## Exercise
The entries underneath need to be duplicated exactly, with none omitted.

## Collected data entries
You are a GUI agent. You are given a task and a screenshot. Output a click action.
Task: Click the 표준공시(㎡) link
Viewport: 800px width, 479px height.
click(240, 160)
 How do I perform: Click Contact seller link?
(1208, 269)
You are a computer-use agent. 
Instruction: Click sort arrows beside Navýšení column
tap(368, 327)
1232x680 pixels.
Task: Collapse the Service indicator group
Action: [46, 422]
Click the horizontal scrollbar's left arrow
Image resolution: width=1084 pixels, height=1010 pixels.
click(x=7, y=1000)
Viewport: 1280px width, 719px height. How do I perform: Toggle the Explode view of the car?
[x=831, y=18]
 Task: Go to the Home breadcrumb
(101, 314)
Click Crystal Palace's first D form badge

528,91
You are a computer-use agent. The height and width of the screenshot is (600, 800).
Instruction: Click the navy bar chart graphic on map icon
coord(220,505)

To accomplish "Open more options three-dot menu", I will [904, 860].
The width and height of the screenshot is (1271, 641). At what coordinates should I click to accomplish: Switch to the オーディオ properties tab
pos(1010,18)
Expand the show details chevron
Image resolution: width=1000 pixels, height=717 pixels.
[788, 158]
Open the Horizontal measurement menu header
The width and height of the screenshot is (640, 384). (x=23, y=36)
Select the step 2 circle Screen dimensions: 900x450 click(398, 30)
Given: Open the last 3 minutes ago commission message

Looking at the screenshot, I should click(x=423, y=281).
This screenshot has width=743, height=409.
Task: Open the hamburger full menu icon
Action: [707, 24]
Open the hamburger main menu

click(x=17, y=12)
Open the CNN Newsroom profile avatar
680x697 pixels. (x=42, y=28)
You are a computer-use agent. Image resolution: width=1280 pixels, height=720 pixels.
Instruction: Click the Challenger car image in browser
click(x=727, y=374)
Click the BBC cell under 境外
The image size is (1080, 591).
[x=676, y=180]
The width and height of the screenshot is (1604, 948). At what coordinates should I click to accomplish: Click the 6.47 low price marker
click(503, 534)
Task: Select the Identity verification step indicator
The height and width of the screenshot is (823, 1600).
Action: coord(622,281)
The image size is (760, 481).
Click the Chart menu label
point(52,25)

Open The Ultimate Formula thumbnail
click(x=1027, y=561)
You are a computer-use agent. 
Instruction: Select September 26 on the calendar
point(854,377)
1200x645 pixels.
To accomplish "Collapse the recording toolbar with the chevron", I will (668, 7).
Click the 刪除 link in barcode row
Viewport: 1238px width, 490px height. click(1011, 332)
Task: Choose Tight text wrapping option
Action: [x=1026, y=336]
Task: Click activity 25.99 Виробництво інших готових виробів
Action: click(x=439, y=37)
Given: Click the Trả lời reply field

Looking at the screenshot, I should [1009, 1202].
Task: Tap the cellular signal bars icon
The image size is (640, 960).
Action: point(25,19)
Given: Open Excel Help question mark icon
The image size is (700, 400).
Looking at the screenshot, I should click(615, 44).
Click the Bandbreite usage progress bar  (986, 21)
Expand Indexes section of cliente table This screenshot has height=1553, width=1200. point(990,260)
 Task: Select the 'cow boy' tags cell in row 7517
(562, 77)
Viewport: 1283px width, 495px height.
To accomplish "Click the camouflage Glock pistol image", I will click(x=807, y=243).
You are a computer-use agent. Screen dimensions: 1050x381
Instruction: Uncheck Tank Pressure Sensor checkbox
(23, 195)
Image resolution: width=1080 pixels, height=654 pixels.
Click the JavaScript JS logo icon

## Reply to the task
You are a GUI agent. You are given a task and a screenshot. Output a click action.
Task: Click the 표준공시(㎡) link
Viewport: 800px width, 479px height.
click(240, 160)
 How do I perform: Click Contact seller link?
(1208, 269)
You are a computer-use agent. 
Instruction: Click sort arrows beside Navýšení column
tap(368, 327)
1232x680 pixels.
Task: Collapse the Service indicator group
Action: [46, 422]
Click the horizontal scrollbar's left arrow
Image resolution: width=1084 pixels, height=1010 pixels.
click(x=7, y=1000)
Viewport: 1280px width, 719px height. How do I perform: Toggle the Explode view of the car?
[x=831, y=18]
 Task: Go to the Home breadcrumb
(101, 314)
Click Crystal Palace's first D form badge

528,91
You are a computer-use agent. The height and width of the screenshot is (600, 800).
Instruction: Click the navy bar chart graphic on map icon
coord(220,505)

To accomplish "Open more options three-dot menu", I will [904, 860].
The width and height of the screenshot is (1271, 641). At what coordinates should I click to accomplish: Switch to the オーディオ properties tab
pos(1010,18)
Expand the show details chevron
Image resolution: width=1000 pixels, height=717 pixels.
[788, 158]
Open the Horizontal measurement menu header
The width and height of the screenshot is (640, 384). (x=23, y=36)
Select the step 2 circle Screen dimensions: 900x450 click(398, 30)
Given: Open the last 3 minutes ago commission message

Looking at the screenshot, I should click(x=423, y=281).
This screenshot has width=743, height=409.
Task: Open the hamburger full menu icon
Action: [707, 24]
Open the hamburger main menu

click(x=17, y=12)
Open the CNN Newsroom profile avatar
680x697 pixels. (x=42, y=28)
You are a computer-use agent. Image resolution: width=1280 pixels, height=720 pixels.
Instruction: Click the Challenger car image in browser
click(x=727, y=374)
Click the BBC cell under 境外
The image size is (1080, 591).
[x=676, y=180]
The width and height of the screenshot is (1604, 948). At what coordinates should I click to accomplish: Click the 6.47 low price marker
click(503, 534)
Task: Select the Identity verification step indicator
The height and width of the screenshot is (823, 1600).
Action: coord(622,281)
The image size is (760, 481).
Click the Chart menu label
point(52,25)

Open The Ultimate Formula thumbnail
click(x=1027, y=561)
You are a computer-use agent. 
Instruction: Select September 26 on the calendar
point(854,377)
1200x645 pixels.
To accomplish "Collapse the recording toolbar with the chevron", I will (668, 7).
Click the 刪除 link in barcode row
Viewport: 1238px width, 490px height. click(1011, 332)
Task: Choose Tight text wrapping option
Action: [x=1026, y=336]
Task: Click activity 25.99 Виробництво інших готових виробів
Action: click(x=439, y=37)
Given: Click the Trả lời reply field

Looking at the screenshot, I should [1009, 1202].
Task: Tap the cellular signal bars icon
The image size is (640, 960).
Action: point(25,19)
Given: Open Excel Help question mark icon
The image size is (700, 400).
Looking at the screenshot, I should click(615, 44).
Click the Bandbreite usage progress bar  (986, 21)
Expand Indexes section of cliente table This screenshot has height=1553, width=1200. point(990,260)
 Task: Select the 'cow boy' tags cell in row 7517
(562, 77)
Viewport: 1283px width, 495px height.
To accomplish "Click the camouflage Glock pistol image", I will click(x=807, y=243).
You are a computer-use agent. Screen dimensions: 1050x381
Instruction: Uncheck Tank Pressure Sensor checkbox
(23, 195)
Image resolution: width=1080 pixels, height=654 pixels.
Click the JavaScript JS logo icon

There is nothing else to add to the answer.